Saved data entries>

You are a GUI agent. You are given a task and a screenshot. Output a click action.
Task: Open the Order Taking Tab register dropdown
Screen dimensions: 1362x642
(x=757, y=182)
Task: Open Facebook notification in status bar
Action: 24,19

YOUR GOAL>
Your task is to quote all of the data word for word.

YOUR SOLUTION>
You are a GUI agent. You are given a task and a screenshot. Output a click action.
Task: Open the Order Taking Tab register dropdown
Screen dimensions: 1362x642
(x=757, y=182)
Task: Open Facebook notification in status bar
Action: 24,19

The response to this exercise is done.